Mouila : Un gymnase en « état de mort clinique »
L’étape de Mouila a particulièrement frappé les esprits. Le gymnase de la ville, fleuron datant de 2008, n’est plus que l’ombre de lui-même. Près de vingt ans après sa sortie de terre, l’édifice subit les affres du temps et du manque de maintenance.
Sur place, le constat est alarmant : une surface de jeu impraticable rendant tout traçage invisible, un éclairage défaillant et une absence totale de cages de buts. Pour la Lineph, l’équation est simple : sans une réhabilitation lourde et immédiate, aucun match professionnel ne pourra se tenir dans la capitale de la Ngounié sans mettre en danger l’intégrité physique des athlètes.
Lambaréné : Entre espoir et négligence
A Lambaréné, le tableau est plus nuancé, mais tout aussi frustrant pour les officiels. Si le plateau sportif d’Adiwa a bénéficié d’une réhabilitation récente, il reste inutilisable pour la compétition faute d’équipements de base, notamment les buts.

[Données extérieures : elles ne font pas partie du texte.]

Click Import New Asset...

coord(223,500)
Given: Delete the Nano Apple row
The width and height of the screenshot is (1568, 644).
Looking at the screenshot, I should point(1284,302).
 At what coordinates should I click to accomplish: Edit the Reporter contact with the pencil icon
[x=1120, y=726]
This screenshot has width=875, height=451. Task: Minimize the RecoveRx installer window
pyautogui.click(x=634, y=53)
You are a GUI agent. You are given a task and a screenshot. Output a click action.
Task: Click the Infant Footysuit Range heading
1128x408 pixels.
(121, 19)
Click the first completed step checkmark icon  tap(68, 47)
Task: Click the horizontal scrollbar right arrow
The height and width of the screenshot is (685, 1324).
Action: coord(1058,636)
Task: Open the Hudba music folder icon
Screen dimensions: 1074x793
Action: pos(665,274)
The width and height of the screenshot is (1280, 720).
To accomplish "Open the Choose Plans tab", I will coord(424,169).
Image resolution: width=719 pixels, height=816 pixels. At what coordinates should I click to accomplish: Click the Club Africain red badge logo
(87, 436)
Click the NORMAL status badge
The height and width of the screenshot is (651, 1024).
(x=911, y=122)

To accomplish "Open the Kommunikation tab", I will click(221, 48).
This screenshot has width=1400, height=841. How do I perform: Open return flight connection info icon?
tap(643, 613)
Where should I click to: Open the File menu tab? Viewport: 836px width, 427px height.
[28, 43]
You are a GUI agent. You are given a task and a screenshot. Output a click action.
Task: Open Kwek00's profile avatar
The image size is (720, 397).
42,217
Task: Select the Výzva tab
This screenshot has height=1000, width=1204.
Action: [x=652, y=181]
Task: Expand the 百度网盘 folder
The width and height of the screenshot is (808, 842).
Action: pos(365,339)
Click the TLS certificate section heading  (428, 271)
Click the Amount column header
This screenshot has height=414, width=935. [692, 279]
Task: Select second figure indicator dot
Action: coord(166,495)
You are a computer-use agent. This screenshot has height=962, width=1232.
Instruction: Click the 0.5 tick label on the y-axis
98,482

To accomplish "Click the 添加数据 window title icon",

Le constat de dégradation s’étend également au Lycée public Charles-Mefane. L’aire de jeu extérieure, autrefois dynamique, subit une détérioration progressive. Ce manque de suivi logistique transforme des investissements pourtant existants en « coquilles vides ».
Pour Merfunt Kassa-Kombila et son équipe, l’objectif de cette mission est clair : garantir aux jeunes talents du handball gabonais des conditions de pratique dignes des ambitions de la Ligue.
Pourtant, la réalité du terrain vient doucher l’enthousiasme général. Si les autorités sportives ne réagissent pas rapidement pour lancer les travaux de remise aux normes, c’est tout l’édifice de la nouvelle ligue professionnelle qui pourrait voir son décollage retardé. Le compte à rebours est lancé.